• WORK REQUEST
Below are the records; retype each one exactly.

• RECORDS FOR THIS EXERCISE
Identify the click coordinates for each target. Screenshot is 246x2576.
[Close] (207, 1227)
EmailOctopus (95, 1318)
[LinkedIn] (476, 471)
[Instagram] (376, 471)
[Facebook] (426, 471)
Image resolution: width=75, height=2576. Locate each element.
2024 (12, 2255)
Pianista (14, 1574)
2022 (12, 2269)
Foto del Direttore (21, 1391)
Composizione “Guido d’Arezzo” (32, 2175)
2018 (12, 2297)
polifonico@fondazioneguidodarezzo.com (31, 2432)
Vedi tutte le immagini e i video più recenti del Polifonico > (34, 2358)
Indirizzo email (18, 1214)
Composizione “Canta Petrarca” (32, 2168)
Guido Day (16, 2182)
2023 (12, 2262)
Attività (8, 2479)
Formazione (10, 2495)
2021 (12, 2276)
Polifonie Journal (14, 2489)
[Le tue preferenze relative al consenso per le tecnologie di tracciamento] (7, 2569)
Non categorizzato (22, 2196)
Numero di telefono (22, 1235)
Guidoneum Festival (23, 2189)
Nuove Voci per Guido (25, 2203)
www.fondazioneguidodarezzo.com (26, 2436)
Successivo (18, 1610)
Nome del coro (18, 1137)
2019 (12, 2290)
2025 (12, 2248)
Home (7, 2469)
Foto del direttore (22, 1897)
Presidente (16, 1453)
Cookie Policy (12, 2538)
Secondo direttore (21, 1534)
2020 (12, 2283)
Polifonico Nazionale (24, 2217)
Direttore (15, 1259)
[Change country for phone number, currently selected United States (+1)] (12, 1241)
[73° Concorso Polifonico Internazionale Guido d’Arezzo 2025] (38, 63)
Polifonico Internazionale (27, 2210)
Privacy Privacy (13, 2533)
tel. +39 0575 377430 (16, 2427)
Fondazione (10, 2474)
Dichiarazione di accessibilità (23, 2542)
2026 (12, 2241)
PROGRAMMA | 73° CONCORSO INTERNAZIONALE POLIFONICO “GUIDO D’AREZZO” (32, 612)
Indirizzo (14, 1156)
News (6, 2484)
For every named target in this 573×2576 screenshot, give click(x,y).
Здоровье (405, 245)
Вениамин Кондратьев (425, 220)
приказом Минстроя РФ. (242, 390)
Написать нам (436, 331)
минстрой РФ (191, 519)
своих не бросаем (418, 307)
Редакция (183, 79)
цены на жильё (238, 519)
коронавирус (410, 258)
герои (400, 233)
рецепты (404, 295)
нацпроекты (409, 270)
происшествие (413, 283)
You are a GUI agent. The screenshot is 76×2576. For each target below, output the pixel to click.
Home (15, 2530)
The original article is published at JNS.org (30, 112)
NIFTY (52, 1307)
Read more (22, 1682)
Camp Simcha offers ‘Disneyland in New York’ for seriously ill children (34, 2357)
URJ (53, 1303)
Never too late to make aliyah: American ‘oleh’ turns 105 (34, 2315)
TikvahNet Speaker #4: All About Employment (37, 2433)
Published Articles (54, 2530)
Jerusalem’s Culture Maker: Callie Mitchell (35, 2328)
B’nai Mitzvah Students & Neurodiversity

• OUTPUT
Identify the click coordinates for each target. Screenshot is 246x2576.
[Close] (207, 1227)
EmailOctopus (95, 1318)
[LinkedIn] (476, 471)
[Instagram] (376, 471)
[Facebook] (426, 471)
Image resolution: width=75, height=2576. Locate each element.
2024 (12, 2255)
Pianista (14, 1574)
2022 (12, 2269)
Foto del Direttore (21, 1391)
Composizione “Guido d’Arezzo” (32, 2175)
2018 (12, 2297)
polifonico@fondazioneguidodarezzo.com (31, 2432)
Vedi tutte le immagini e i video più recenti del Polifonico > (34, 2358)
Indirizzo email (18, 1214)
Composizione “Canta Petrarca” (32, 2168)
Guido Day (16, 2182)
2023 (12, 2262)
Attività (8, 2479)
Formazione (10, 2495)
2021 (12, 2276)
Polifonie Journal (14, 2489)
[Le tue preferenze relative al consenso per le tecnologie di tracciamento] (7, 2569)
Non categorizzato (22, 2196)
Numero di telefono (22, 1235)
Guidoneum Festival (23, 2189)
Nuove Voci per Guido (25, 2203)
www.fondazioneguidodarezzo.com (26, 2436)
Successivo (18, 1610)
Nome del coro (18, 1137)
2019 (12, 2290)
2025 (12, 2248)
Home (7, 2469)
Foto del direttore (22, 1897)
Presidente (16, 1453)
Cookie Policy (12, 2538)
Secondo direttore (21, 1534)
2020 (12, 2283)
Polifonico Nazionale (24, 2217)
Direttore (15, 1259)
[Change country for phone number, currently selected United States (+1)] (12, 1241)
[73° Concorso Polifonico Internazionale Guido d’Arezzo 2025] (38, 63)
Polifonico Internazionale (27, 2210)
Privacy Privacy (13, 2533)
tel. +39 0575 377430 (16, 2427)
Fondazione (10, 2474)
Dichiarazione di accessibilità (23, 2542)
2026 (12, 2241)
PROGRAMMA | 73° CONCORSO INTERNAZIONALE POLIFONICO “GUIDO D’AREZZO” (32, 612)
Indirizzo (14, 1156)
News (6, 2484)
For every named target in this 573×2576 screenshot, give click(x,y).
Здоровье (405, 245)
Вениамин Кондратьев (425, 220)
приказом Минстроя РФ. (242, 390)
Написать нам (436, 331)
минстрой РФ (191, 519)
своих не бросаем (418, 307)
Редакция (183, 79)
цены на жильё (238, 519)
коронавирус (410, 258)
герои (400, 233)
рецепты (404, 295)
нацпроекты (409, 270)
происшествие (413, 283)
You are a GUI agent. The screenshot is 76×2576. For each target below, output the pixel to click.
Home (15, 2530)
The original article is published at JNS.org (30, 112)
NIFTY (52, 1307)
Read more (22, 1682)
Camp Simcha offers ‘Disneyland in New York’ for seriously ill children (34, 2357)
URJ (53, 1303)
Never too late to make aliyah: American ‘oleh’ turns 105 (34, 2315)
TikvahNet Speaker #4: All About Employment (37, 2433)
Published Articles (54, 2530)
Jerusalem’s Culture Maker: Callie Mitchell (35, 2328)
B’nai Mitzvah Students & Neurodiversity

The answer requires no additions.